WORK ITEM A — Copy word for word the part of the sermon excerpt that starts with the words "Now, not only" and ends after the words "12:32; Mark 3:29-30].".
WORK ITEM B —
Answer these questions from the sermon excerpt:
(i) What things are listed as showing the witness of the Holy Spirit everywhere?
(ii) Who was walking around Hyde Park with the speaker?
(iii) Who stood beside the Baptist pastor at the speaker's corner?

EXERCISE TEXT —
Content starts

Now, not only is it a national sin in the Bible, it can be a personal sin.  The witness of the Holy Spirit to the deity and the saviorhood of Jesus our Lord is exhibited before every eye.  You cannot escape it today.  The radio, the television, the printing press, the missionary, the steeple of the church pointing to heaven, it is everywhere in evidence.  And yet men refuse to listen to the affirmation of Jesus as our hope and our Savior; and some of them respond in bitterness and hatred—the sin against the Holy Spirit [Matthew 12:32; Mark 3:29-30].

Do you remember about two or three Sundays ago, I spoke of being in Hyde Park at the speaker’s corner?  From the flotsam and jetsam of humanity, from every strange and unusual tribe they are there at liberty to speak.  Well, to my amazement, when my partner Jack Pogue and I were walking around listening to those inanities, and ignoramuses, and nuts, and screwballs, and nitwits, and the Lord only knows what all, to my amazement, right there in the middle of them stood a godly Baptist pastor.  I never, I’ve been there several times; it was an astonishing thing to see that godly man there, and by his side, a layman, a precious deacon.  And the preacher was there delivering a beautiful message of the affirmation of the grace and goodness of God in Jesus our Lord.  And while he was speaking, while he was testifying to the grace of Jesus, preaching the gospel, just preciously, in the center and right in front of him came a man with a heavy Irish brogue, and said the vilest things that my ears had ever heard against the Lord.  “If He were to come today,” he said, “I would seize Him with my own hands and choke Him to death!  And if He were sent to this earth again today, we would crucify Him just as we did when He came the first time.”  Oh! it was awful!

Content ends

RAW DATA —
Content starts

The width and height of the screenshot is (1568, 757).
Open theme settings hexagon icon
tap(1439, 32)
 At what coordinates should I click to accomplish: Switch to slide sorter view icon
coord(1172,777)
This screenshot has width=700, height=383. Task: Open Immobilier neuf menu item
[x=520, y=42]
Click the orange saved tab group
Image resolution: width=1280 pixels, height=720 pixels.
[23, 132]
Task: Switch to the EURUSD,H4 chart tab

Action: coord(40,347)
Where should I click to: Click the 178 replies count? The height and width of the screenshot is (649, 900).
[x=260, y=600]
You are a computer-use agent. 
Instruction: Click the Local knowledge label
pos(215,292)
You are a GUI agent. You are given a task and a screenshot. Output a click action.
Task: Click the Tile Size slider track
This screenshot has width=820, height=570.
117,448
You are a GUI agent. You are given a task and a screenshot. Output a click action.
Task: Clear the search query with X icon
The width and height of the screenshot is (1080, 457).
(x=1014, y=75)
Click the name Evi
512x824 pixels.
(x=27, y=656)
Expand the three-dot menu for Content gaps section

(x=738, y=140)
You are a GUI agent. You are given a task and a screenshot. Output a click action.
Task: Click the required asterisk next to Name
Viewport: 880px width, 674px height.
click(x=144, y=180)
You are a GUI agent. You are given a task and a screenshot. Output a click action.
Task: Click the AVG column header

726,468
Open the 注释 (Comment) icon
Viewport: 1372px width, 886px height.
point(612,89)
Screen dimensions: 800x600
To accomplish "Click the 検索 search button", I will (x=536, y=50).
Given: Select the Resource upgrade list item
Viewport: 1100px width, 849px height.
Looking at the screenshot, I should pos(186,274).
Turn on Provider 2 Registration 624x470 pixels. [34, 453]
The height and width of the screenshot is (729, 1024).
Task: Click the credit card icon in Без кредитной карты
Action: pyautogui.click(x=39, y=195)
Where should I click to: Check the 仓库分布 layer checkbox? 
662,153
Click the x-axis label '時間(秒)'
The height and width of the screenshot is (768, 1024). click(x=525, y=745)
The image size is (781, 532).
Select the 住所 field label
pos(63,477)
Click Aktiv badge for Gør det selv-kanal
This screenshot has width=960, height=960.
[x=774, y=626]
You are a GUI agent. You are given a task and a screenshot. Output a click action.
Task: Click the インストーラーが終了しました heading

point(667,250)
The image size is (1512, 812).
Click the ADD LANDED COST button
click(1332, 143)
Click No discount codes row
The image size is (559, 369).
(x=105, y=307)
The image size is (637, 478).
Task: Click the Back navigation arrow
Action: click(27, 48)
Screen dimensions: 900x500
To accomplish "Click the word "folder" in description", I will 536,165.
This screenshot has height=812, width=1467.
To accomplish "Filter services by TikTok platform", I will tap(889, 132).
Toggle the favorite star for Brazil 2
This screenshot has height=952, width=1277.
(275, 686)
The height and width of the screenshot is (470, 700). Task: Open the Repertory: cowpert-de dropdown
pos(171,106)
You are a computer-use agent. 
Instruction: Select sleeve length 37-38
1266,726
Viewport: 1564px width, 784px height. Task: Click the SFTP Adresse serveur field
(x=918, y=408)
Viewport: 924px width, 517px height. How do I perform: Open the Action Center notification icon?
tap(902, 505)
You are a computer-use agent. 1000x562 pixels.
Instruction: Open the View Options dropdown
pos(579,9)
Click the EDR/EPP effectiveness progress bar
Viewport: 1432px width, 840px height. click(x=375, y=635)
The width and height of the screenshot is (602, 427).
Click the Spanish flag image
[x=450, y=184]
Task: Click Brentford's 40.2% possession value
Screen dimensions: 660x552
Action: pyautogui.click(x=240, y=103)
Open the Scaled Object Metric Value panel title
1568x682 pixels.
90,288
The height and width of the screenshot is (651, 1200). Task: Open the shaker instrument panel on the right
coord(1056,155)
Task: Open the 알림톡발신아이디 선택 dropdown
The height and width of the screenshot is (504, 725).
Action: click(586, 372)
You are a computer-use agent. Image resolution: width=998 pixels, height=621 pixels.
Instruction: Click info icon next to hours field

Content ends

EXERCISE RESPONSE A —
Now, not only is it a national sin in the Bible, it can be a personal sin.  The witness of the Holy Spirit to the deity and the saviorhood of Jesus our Lord is exhibited before every eye.  You cannot escape it today.  The radio, the television, the printing press, the missionary, the steeple of the church pointing to heaven, it is everywhere in evidence.  And yet men refuse to listen to the affirmation of Jesus as our hope and our Savior; and some of them respond in bitterness and hatred—the sin against the Holy Spirit [Matthew 12:32; Mark 3:29-30].

EXERCISE RESPONSE B —
(i) The radio, the television, the printing press, the missionary, and the church steeple pointing to heaven.
(ii) His partner, Jack Pogue.
(iii) A layman, a deacon.